In Paragraf 19 der Rechtsverordnung des Bundesministeriums für Arbeit und Soziales ist zu lesen:
- Firmen müssen über die Barrierefreiheit der Produkte oder Dienstleistungen informieren.
- Identifizierungs-, Authentifizierungs-, Sicherheits- und Zahlungsfunktionen müssen barrierefrei sein, wenn sie für angebotene Dienstleistungen verwendet werden.
- Identifizierungsmethoden, Authentifizierungsmethoden, elektronische Signaturen und Zahlungsdienste müssen barrierefrei sein.
Das bedeutet, dass nicht nur Webseiten, die Produkte verkaufen, barrierefrei gestaltet werden müssen, sondern auch solche, auf denen man bequem online Termine buchen kann – sei es beim Friseur oder im Restaurant.

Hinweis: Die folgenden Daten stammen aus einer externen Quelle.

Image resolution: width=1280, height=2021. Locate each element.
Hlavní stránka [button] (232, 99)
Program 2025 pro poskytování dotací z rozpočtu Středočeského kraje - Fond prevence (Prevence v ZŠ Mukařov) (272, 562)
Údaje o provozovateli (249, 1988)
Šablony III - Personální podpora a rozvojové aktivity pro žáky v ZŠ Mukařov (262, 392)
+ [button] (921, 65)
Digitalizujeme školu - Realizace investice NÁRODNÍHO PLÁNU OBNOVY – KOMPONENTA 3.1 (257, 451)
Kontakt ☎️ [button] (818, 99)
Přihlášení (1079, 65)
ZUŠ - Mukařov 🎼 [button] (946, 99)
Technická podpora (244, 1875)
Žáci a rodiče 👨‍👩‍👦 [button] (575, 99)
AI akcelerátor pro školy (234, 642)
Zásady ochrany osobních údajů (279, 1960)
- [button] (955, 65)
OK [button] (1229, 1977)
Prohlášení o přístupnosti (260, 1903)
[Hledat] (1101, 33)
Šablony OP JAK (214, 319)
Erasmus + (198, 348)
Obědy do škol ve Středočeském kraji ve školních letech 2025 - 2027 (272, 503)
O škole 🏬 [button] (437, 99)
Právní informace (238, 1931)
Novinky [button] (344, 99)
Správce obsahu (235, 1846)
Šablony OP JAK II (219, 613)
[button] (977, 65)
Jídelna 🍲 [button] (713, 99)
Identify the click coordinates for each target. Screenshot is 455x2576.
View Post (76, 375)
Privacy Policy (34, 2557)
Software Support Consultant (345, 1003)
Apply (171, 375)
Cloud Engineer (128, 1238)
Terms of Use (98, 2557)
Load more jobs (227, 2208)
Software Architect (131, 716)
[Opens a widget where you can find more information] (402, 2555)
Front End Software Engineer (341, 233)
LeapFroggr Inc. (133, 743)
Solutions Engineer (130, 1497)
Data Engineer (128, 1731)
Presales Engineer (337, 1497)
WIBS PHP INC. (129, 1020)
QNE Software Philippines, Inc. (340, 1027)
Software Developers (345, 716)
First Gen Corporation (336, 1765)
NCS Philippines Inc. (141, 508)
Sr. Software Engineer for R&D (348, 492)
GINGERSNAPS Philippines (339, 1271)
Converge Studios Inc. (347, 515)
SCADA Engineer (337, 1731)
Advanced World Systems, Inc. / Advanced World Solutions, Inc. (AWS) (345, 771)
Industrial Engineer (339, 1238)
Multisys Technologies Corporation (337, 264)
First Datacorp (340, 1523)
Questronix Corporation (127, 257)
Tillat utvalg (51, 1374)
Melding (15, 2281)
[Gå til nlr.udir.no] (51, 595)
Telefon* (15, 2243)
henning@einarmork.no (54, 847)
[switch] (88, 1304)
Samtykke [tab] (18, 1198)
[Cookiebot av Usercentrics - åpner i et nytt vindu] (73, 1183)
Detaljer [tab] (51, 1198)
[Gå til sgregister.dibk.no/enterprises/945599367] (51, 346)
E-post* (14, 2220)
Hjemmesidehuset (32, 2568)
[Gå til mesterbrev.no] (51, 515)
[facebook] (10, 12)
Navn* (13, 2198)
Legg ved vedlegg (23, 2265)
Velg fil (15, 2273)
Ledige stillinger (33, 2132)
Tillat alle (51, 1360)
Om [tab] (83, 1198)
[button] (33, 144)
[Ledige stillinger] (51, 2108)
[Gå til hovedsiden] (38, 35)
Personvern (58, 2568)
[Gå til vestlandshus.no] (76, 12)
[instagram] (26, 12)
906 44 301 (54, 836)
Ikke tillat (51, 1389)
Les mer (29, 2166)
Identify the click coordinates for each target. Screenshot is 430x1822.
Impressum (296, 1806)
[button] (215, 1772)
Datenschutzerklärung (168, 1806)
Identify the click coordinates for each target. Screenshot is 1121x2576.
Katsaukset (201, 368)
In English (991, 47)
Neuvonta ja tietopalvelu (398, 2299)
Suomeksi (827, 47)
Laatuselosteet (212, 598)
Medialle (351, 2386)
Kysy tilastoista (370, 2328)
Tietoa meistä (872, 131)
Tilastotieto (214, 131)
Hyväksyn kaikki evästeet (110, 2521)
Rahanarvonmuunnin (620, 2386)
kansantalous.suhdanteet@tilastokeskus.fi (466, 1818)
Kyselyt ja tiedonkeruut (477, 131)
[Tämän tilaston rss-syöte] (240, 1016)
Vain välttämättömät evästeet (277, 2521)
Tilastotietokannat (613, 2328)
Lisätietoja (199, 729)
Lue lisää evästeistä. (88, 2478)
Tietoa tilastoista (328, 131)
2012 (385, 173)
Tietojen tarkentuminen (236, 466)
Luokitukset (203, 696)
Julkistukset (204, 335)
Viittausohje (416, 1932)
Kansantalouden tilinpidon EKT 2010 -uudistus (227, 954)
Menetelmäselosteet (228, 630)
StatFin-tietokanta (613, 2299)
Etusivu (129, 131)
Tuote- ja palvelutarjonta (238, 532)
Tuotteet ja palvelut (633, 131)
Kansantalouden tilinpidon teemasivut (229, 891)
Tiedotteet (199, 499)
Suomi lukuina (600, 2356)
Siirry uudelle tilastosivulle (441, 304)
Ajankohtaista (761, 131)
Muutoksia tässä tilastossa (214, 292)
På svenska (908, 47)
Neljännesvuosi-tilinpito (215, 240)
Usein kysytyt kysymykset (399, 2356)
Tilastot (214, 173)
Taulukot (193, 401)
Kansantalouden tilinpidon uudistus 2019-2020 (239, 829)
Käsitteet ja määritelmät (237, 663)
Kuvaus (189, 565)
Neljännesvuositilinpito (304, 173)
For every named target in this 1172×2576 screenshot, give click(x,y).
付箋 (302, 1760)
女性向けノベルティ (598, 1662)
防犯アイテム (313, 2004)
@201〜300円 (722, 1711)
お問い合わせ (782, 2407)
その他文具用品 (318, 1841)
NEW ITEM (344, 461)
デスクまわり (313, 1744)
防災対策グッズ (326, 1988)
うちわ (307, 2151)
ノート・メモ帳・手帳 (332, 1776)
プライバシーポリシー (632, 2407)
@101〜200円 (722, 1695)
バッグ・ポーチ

Bis wann muss ich digital barrierefrei sein?
Gemäß dem Gesetz müssen Webseiten, Onlineshops und Apps, die vor dem 28. Juni 2025 erstellt wurden, vorerst nicht verändert werden. Es betrifft nur neue Seiten und Apps, die ab dem 28. Juni 2025 entwickelt werden – sie müssen von Anfang an barrierefrei sein.
Es gibt eine Übergangszeit von fünf Jahren für bereits bestehende Webseiten und Apps. Das bedeutet, dass bis zum 27. Juni 2030 alle digitalen Präsenzen und Angebote, die vom Gesetz erfasst werden, barrierefrei sein müssen.
Aber Moment mal, bedeutet das etwa, dass du keine Maßnahmen ergreifen musst, wenn du bereits eine Webseite hast? Ganz so einfach ist es leider nicht. Schließlich möchtest du deine Website verändern, um allen Menschen die Möglichkeit zu geben, ein selbstbestimmteres Leben zu führen! Naja und, es gibt noch eine interessante Erweiterung des Zeitrahmens.
Wesentliche Änderungen: Barrierefreiheit bei Website-Aktualisierungen
Websites unterliegen ständigen Veränderungen. Neue Inhalte werden hinzugefügt und Bestehendes verbessert. Wenn du eine Webseite besitzt, die vor dem 28. Juni 2025 erstellt wurde und wesentliche Änderungen vornimmst, müssen diese Änderungen barrierefrei umgesetzt werden.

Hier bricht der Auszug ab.